What the task asks – Repeat only the lines from the one containing "Given: Open the Wi-Fi status in system tray" to the final line below, exactly as they read, and leave every picture out.

[Stored records]

▼

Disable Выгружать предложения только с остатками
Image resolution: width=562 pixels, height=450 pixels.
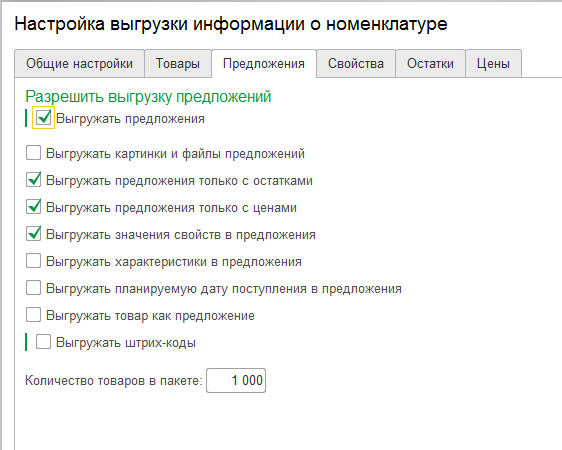pyautogui.click(x=33, y=180)
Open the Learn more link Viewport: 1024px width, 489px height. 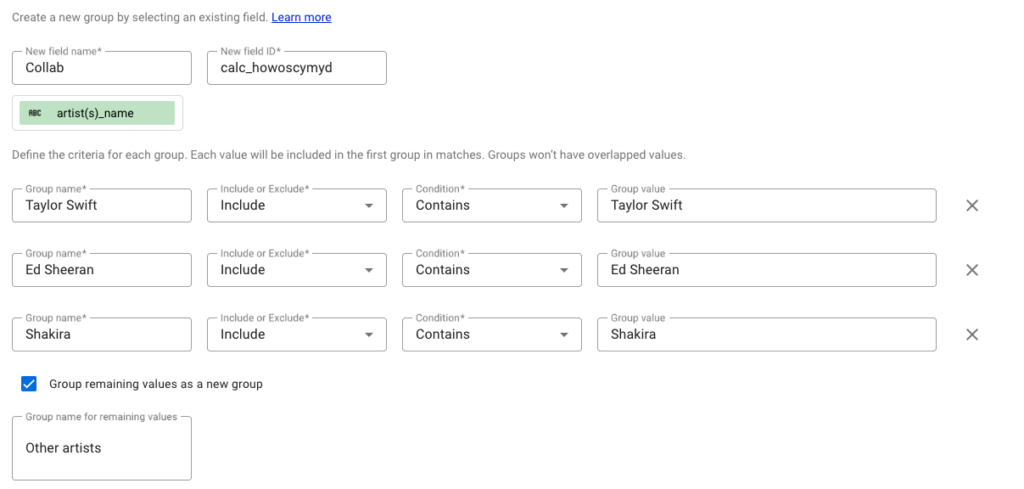[301, 17]
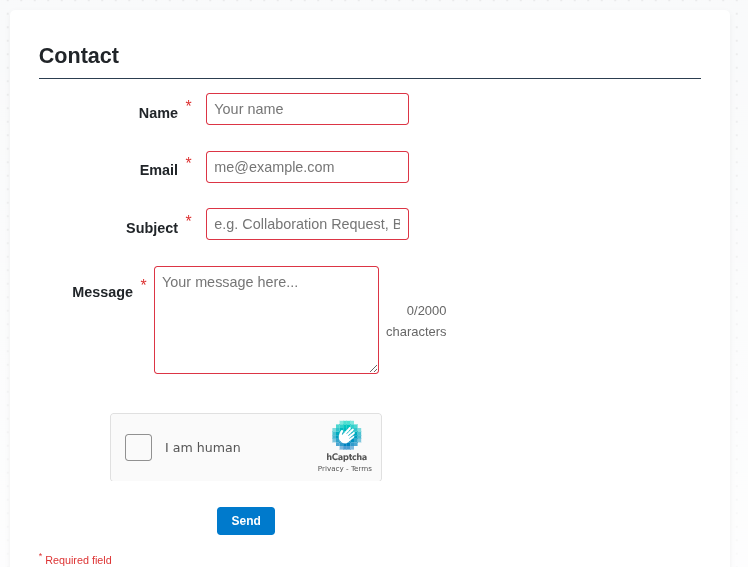Click the Contact heading
Image resolution: width=748 pixels, height=567 pixels.
[79, 56]
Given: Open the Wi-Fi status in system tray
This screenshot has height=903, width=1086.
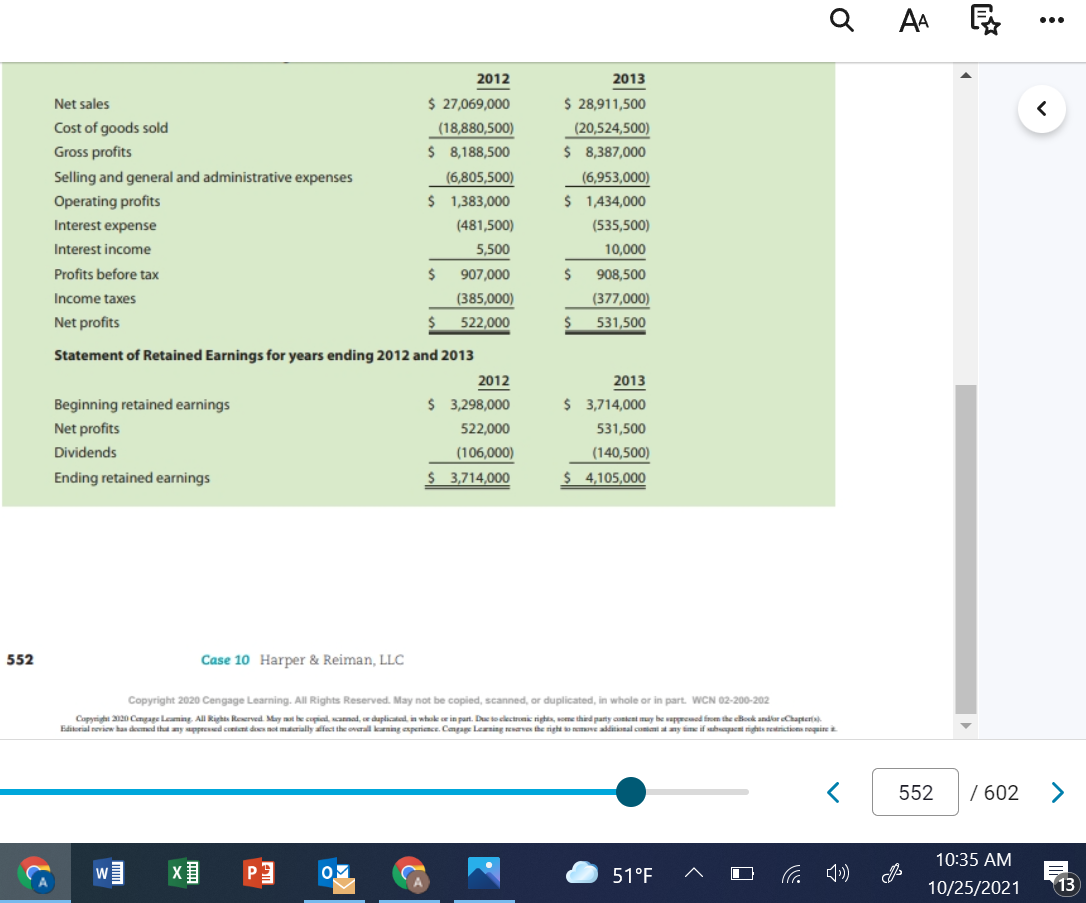Looking at the screenshot, I should (791, 872).

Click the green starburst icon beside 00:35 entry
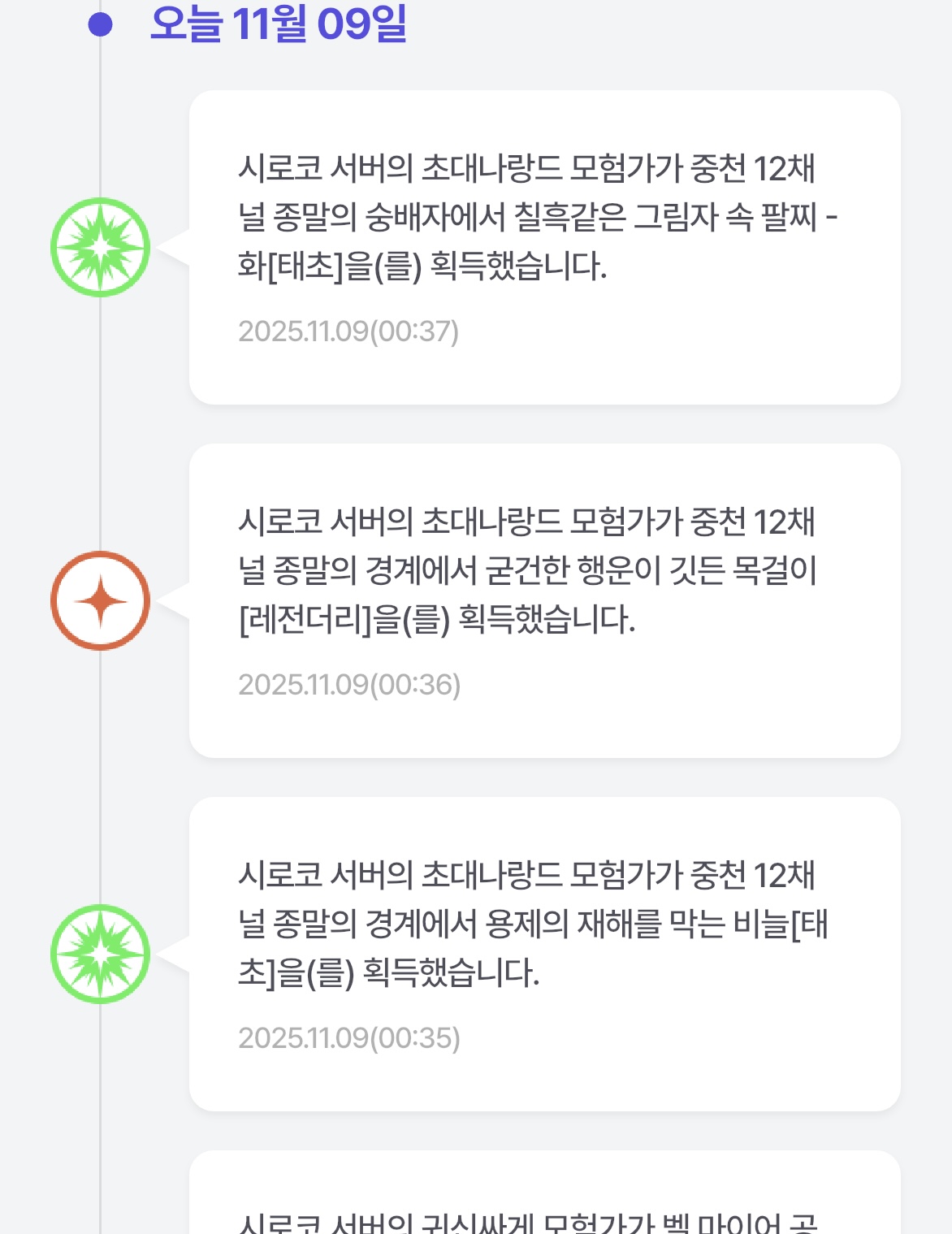pos(101,954)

▲

Problem solution –
Given: Open the Wi-Fi status in system tray
This screenshot has height=903, width=1086.
Looking at the screenshot, I should (791, 872).

Click the green starburst icon beside 00:35 entry
pos(101,954)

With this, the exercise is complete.